= Beginning of Section =
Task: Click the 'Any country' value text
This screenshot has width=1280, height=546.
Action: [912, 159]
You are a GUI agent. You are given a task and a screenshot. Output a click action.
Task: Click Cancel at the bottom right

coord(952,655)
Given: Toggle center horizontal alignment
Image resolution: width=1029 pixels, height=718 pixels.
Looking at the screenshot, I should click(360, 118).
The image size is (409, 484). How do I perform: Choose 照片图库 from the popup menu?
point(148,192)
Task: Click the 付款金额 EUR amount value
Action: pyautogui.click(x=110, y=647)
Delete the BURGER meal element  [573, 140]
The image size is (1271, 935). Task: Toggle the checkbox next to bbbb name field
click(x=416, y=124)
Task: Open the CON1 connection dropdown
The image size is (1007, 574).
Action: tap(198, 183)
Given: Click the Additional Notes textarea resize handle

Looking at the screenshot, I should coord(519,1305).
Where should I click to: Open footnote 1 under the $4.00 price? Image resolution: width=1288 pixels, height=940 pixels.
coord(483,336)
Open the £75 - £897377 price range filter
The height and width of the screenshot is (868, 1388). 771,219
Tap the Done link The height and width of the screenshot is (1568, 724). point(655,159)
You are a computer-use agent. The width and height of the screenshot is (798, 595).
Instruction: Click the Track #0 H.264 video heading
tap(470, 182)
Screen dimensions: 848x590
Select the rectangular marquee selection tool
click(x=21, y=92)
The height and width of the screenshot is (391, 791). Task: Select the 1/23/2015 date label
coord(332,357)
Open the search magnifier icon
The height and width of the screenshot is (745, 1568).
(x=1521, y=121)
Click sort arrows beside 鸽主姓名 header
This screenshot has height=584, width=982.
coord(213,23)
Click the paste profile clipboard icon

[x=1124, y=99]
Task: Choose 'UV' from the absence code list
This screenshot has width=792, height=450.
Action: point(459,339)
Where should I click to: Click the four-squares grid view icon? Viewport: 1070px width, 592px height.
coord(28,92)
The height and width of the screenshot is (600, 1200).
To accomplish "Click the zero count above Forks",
= End of Section =
Aim of the exercise →
Where in the entries above does the word "agent" appear? Copy each line that has it.

Reply →
You are a GUI agent. You are given a task and a screenshot. Output a click action.
You are a computer-use agent. The width and height of the screenshot is (798, 595).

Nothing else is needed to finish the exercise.